Tubo sonoro a pistone con imboccatura a flauto

       Tubo sonoro a pistone con imboccatura a flauto.
Costruito probabilmente dalla E. Leybold`s Nachfolger. Nell`inventario del 1906, a pag. 234 n° 862, si legge:  “Tubo sonoro con pistone. Condizione buona. ₤ 8”. Nell`inventario del 1937 al n° 282 si legge: “Tubo a flauto in legno con stantuffo per variarne la lunghezza. Già in esistenza”.
Le sue dimensioni sono: lunghezza a stantuffo inserito 60 cm; lunghezza dello stantuffo 48,5 cm; lati esterni della sezione del tubo 4,2 × 4,5 cm.

Nel “Catalogue of Physical Apparatus ( with descriptions and instructions for use) E. Leybold’s Nachfolger Cologne ,
Germany” [1910?], a pag. 66 si trova la figura 1261 e vi si legge : “Organ pipe with movable stopper for
producing the chromatic scale $ 3,75”.

Nel “Catalogue des Appareils pour l`Enseignement de la Physique construits par E. Leybold`s Nachfolger, Cologne  1905” a pag. 243 si legge a proposito della fig. 1: “Tuyau à bouche avec piston et échelle pour la gamme tempérée. Francs 24”, rinvenibile all’indirizzo:
http://cnum.cnam.fr/PDF/cnum_M9915_1.pdf ..
Il pistone serve per variare la nota emessa: mantenendo costante la corrente d`aria, la frequenza del suono emesso diminuisce con l`allungamento del tubo.
Questo è un tubo chiuso ad una estremità e pertanto presenta un ventre all`ingresso dell`aria e un nodo in corrispondenza della base del pistone.
Pur essendo privo di marca, il tubo somiglia molto alla figura 1261  della ditta sopra citata e, come si vede nelle foto, le note incise sul legno nella notazione tedesca coprono un`ottava.
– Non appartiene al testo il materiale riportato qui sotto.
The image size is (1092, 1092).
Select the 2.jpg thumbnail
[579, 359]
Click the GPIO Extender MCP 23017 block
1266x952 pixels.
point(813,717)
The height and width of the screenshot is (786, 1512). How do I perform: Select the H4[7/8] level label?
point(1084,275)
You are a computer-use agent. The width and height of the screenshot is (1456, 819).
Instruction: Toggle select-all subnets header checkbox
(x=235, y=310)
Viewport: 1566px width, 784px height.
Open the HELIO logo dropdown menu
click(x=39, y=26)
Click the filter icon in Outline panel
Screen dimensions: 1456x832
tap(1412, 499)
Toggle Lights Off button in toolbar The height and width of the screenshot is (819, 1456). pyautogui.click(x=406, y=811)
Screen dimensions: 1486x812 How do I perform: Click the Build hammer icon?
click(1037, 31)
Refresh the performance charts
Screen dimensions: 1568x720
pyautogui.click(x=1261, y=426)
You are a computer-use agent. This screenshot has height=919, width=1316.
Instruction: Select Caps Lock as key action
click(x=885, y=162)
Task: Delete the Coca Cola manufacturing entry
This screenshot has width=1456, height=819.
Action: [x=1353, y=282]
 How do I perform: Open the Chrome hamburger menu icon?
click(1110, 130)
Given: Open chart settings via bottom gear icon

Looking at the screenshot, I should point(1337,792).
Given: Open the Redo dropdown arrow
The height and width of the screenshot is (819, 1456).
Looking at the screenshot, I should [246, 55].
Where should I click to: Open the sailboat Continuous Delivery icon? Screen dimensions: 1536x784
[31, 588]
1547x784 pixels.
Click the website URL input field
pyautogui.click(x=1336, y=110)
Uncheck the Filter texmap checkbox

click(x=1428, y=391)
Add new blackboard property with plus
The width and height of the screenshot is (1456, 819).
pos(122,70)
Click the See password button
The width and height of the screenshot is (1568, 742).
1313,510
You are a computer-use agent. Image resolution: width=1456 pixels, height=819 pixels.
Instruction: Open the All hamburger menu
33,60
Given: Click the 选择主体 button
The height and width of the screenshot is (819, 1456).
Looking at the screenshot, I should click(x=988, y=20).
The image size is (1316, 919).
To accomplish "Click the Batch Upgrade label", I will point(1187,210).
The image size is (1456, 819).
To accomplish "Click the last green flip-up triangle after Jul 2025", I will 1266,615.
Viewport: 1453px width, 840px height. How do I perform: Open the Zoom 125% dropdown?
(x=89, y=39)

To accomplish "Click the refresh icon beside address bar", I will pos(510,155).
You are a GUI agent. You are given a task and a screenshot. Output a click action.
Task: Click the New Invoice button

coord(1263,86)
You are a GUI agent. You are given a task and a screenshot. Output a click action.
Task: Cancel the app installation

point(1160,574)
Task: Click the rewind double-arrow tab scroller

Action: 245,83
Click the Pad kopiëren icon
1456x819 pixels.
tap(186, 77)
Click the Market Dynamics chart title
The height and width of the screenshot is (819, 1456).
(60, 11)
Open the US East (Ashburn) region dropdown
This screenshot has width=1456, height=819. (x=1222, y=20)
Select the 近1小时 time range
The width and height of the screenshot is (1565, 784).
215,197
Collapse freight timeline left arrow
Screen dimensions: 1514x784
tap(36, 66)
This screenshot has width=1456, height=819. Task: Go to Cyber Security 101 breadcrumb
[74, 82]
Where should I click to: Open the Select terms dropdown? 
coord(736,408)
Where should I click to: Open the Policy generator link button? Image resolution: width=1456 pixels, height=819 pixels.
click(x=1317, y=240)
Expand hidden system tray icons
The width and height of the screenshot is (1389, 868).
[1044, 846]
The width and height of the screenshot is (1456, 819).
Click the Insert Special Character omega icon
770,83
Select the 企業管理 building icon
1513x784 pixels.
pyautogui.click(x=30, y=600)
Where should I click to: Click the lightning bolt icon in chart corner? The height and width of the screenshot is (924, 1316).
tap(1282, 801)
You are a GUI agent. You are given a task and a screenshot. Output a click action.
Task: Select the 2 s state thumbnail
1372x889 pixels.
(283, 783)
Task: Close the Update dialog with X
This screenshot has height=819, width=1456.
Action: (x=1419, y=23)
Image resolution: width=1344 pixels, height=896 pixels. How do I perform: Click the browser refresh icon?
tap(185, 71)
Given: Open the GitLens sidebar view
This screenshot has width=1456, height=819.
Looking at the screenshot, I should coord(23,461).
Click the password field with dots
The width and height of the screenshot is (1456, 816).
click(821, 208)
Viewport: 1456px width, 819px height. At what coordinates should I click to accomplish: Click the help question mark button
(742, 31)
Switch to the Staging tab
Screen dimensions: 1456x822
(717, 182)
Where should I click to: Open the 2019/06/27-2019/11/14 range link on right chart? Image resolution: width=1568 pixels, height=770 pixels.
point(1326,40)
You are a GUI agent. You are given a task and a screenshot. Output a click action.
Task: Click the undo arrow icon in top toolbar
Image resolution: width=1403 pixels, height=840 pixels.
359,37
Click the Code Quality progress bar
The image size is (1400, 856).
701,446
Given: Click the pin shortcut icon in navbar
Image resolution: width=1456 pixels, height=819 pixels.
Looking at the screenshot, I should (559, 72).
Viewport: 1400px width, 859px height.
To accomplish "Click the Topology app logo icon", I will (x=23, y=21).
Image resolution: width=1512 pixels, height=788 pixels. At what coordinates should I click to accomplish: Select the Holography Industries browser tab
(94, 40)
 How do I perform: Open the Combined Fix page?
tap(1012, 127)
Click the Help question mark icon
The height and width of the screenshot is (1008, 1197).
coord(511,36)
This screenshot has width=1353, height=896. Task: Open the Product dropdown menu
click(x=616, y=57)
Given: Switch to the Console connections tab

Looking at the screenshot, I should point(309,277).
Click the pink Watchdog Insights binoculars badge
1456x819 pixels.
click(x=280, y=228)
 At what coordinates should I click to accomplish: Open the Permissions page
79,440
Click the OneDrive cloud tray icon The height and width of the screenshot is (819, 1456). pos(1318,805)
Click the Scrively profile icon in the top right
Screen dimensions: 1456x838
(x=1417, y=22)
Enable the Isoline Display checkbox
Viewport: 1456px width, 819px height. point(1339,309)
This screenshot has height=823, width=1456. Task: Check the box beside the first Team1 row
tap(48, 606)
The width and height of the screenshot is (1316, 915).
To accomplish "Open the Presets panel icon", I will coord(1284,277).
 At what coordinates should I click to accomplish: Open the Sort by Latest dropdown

Per avere le frequenze crescenti le elenchiamo dall`alto verso il basso, scrivendo tra parentesi il loro nome italiano: C (Do) ; CIS ( Do diesis) ; D (Re) ; DIS (Re diesis) ; E (Mi) ; F (Fa) ; FIS (Fa diesis) ; G (Sol) ; GIS (Sol diesis) ; A (La) ; B (Si bemolle) ; H (Si) ; C (Do dell`ottava superiore).

Qui abbiamo riportato anche la figura No. 51-295 che si trova a pag. 236 di A Catalogue of Physical
Instruments catalogue 17 L. E. Knott Apparatus Company Boston 1912,
rinvenibile all’indirizzo:
https://archive.org/details/catalogofphyinst00knotrich?q=Catalogue+of+Physical+Instruments
Per avere informazioni su altri tubi sonori scrivere: “sonoro” su Cerca.
Foto di Federico Balilli e di Claudio Profumieri; elaborazioni, ricerche e testo di Fabio Panfili.

 

 

 

 

 

 

 

 

 

Tubo sonoro con tubo di vetro

    Tubo sonoro con tubo di di vetro.
Nell`inventario del 1906, al n° 851 di pag. 234 si legge:  “Tubo sonoro a pareti di vetro. Condizione buona. ₤ 6”. Inoltre esso è visibile a sinistra in una foto d`epoca del Gabinetto di Fisica e Chimica.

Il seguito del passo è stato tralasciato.